MATH 109 Applied Calculus 
Selected topics in calculus pertinent to the study of life sciences and managerial and social sciences. Functions, limits, differentiation, integration, methods and applications of the differential and integral calculus. Prerequisite: C- or better in MATH 104 or equivalent.

MATH 120 Statistics 
A first course in statistics. Conceptually covers the basics in descriptive and inferential statistics and computational facility with applied statistics; the proper use and interpretation of statistical results.

POLS 201 Contemporary American Politics 
Basic principles of the Constitution and how it governs American political life. The structure, organization, powers and functions of our national government and their impact both socially and economically on our established institutions. 
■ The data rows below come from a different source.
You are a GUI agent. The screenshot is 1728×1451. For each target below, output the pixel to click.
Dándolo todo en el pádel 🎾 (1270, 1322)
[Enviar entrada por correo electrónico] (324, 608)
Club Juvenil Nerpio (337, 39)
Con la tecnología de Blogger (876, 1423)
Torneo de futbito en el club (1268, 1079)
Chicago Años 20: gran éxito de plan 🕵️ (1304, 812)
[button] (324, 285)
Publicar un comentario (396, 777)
Writing 101 Academic Writing I 
The purpose of Writing 101 is to prepare students for the tasks of college-level writing through specific and often intense attention to the processes used to arrive at a written essay. Writing 101 develops reading comprehension, inference-drawing, and reading critically in addition to the usual emphasis on mechanics, form, audience, and style. Furthermore, it introduces rhetorical concepts and terms students will use throughout their undergraduate careers: argument, audience, claims, evidence, etc. Students will write approximately 20 pages of graded work; both out-of-class and in-class writing will strengthen students’ writing skills.